#### Exercise brief
Exactly the lines from the one with "Click the third-column cell in the last row" through the final line of the entries, and nothing else, should appear in the answer; no pictures go in it.

#### Given data
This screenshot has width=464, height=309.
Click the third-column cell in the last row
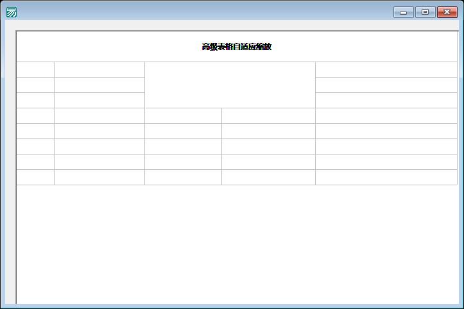click(183, 177)
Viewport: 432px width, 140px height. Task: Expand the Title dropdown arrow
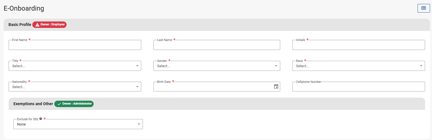tap(137, 66)
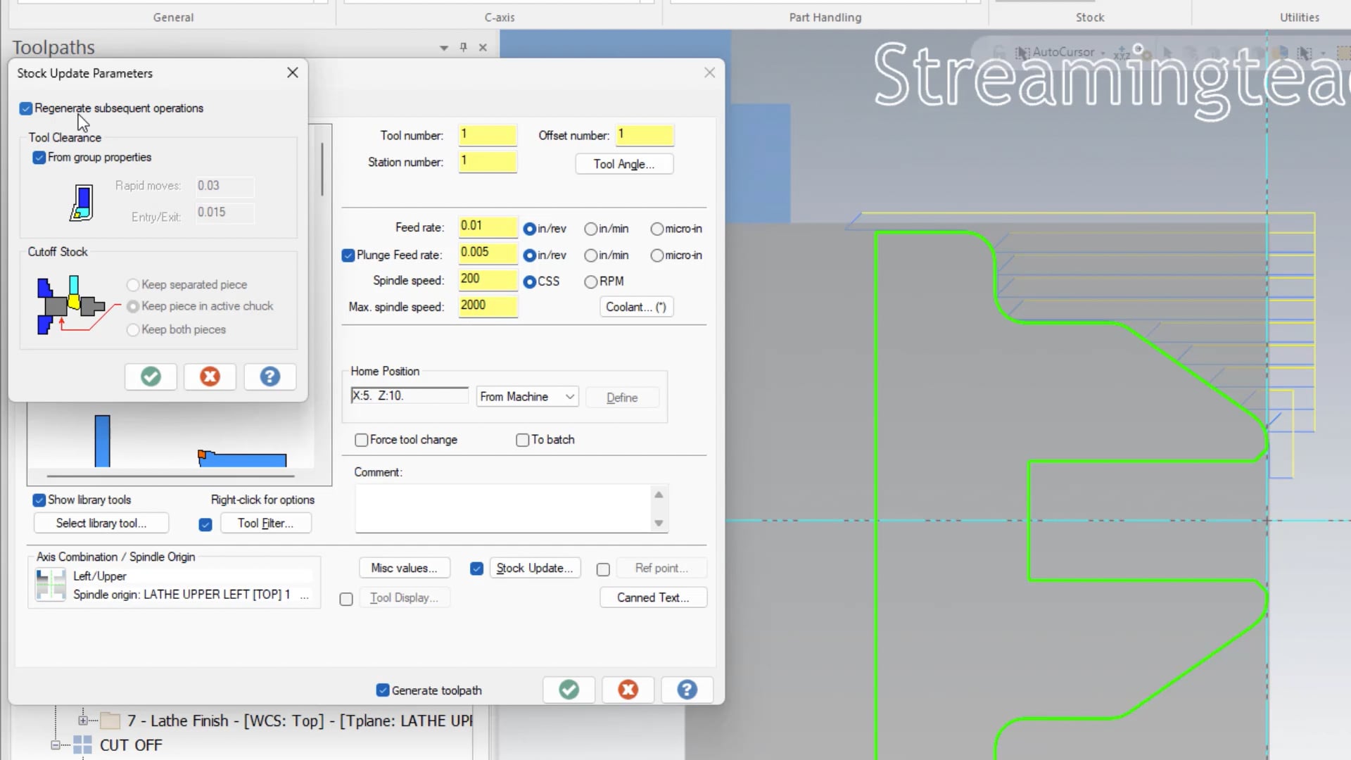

#### Task solution
Click the third-column cell in the last row
click(183, 177)
Viewport: 432px width, 140px height. Task: Expand the Title dropdown arrow
tap(137, 66)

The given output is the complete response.